Looking at the residuals and Q-Q plots of the linear model, we see that assumptions are met as there is no pattern in the residuals vs. fitted plot and the Q-Q plot resembles a roughly straight line.

Generalized Additive Model

Although our linear model showed a good fit, we decided to also fit a general additive model to predict the count of daily bike rentals to allow for non-linear relationships. We used the numeric variables feeling temperature, humidity, and wind speed as the predictors. Note that when we fit the generalized additive model using kernel regression, we use only numeric variables due to the limitations of this analysis. The generalized additive model is of the form \(\textrm{count} = f_1(\textrm{temperature}) + f_2(\textrm{humidity}) + f_3(\textrm{windspeed}) + \textrm{noise}\).

We fit the functions \(f_1, f_2, f_3\) using kernel regression using residuals from the previous estimate. That is, we fit \(f_1\) using kernel regression and fit \(f_2\) using the resulting residuals from the previous step. We repeat this process to fit \(f_3\).

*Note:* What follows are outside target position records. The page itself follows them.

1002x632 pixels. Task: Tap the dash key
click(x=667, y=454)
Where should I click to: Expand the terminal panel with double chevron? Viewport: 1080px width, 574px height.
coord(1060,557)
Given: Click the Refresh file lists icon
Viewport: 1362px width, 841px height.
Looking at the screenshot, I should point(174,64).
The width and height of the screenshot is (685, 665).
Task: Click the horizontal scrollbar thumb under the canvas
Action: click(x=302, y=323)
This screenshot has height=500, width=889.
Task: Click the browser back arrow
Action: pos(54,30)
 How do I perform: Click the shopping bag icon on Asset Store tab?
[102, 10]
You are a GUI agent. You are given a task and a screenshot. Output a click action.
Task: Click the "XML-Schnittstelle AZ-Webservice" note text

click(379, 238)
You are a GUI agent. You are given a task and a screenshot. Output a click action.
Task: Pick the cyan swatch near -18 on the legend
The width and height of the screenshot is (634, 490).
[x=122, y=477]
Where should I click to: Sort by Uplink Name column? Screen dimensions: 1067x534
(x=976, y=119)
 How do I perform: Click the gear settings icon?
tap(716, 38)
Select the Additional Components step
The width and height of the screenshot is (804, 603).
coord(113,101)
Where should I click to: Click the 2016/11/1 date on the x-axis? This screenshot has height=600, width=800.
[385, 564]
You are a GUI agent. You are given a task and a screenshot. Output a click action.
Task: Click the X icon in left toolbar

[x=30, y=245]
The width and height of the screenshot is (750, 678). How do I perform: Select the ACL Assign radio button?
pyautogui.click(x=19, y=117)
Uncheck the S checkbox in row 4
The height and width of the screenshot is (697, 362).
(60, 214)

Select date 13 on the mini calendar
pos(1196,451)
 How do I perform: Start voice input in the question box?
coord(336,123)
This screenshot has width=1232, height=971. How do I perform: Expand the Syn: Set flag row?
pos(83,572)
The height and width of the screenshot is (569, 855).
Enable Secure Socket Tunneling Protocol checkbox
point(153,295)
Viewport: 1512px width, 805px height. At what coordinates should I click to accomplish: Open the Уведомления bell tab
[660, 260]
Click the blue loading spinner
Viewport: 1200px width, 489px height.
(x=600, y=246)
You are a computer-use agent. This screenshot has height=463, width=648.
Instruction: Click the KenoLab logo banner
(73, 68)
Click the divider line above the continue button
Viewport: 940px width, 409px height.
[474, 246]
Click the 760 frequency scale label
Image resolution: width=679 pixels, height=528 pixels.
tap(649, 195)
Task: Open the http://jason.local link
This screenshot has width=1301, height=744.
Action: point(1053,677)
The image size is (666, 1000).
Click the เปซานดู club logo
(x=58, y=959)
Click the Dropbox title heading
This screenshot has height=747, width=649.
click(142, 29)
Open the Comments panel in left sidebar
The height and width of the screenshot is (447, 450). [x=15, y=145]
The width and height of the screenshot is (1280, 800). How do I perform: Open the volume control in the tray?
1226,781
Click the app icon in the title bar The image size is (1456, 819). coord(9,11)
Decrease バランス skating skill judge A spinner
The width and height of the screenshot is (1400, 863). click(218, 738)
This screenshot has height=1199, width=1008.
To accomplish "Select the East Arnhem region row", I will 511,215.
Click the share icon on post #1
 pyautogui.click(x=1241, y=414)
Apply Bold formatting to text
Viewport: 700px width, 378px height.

The kernel regression estimate of daily rentals is shown above using feeling temperature with the associated bootstrap 95% confidence intervals, followed by a histogram of the residuals. These residuals are used in the second kernel regression using humidity as the predictor, shown in the next kernel regression estimate plot. A histogram follows of the residuals of the second kernel smoothing, which are used in the third kernel regression, using wind speed as the predictor.

We also used R’s gam() function in the mgcv package to fit a general additive model using penalized regression splines. Using smoothed feeling temperature, humidity, and wind speed as predictors for the number of daily rental bikes, our generalized additive model returned an adjusted \(R^2\) value of 0.608 with all predictors statistically significant at the 1% level. To compare, we ran a linear regression model with the same predictors and got an \(R^2\) value of 0.469. Only considering these variables, it appears that the relationship between the response and the explanatory variables is better explained with a non-linear relationship.

Finally, we created another generalized additive model using the gam() function. We used season, year, weather quality, and smoothed feeling temperature to predict the number of daily rental bikes to compare it to our final linear model. With all terms significant at the 1% level, this generalized additive model returned an adjusted \(R^2\) value of 0.866. Due to the higher \(R^2\) value, a lower RMSE, and a lower AIC value, we chose the general additive model using season, year, weather quality, and feeling temperature as our final model. A summary of the models is included below.

Conclusion

Our analysis showed that the number of daily rentals increased from 2011 to 2012, with year being a significant predictor for the number of rentals. If Capital Bikeshare continues to grow and expands the number of its stations and bikes, it would be important to consider year as a predictor when analyzing data from subsequent years.

Further, season was a statistically significant predictor in our final linear model, with summer seeing the highest amounts of bike-sharing rentals. Capital Bikeshare could use this information for decision-making related to operations, marketing, and strategy during certain seasons.

Weather and temperature were also significant factors to consider. If forecasts show that an upcoming season will expect particularly extreme weather conditions, such as low or high temperatures or precipitation, the company can expect the number of daily rentals to be affected and plan accordingly.

Future areas of research include gathering data from more recent years and exploring different models. It would also be interesting to obtain data from other bike-sharing companies to see if our conclusions vary among different companies across different cities. Future analyses could also include hourly rentals instead of daily rentals to see how time of the day affects the number of rentals of shared bikes.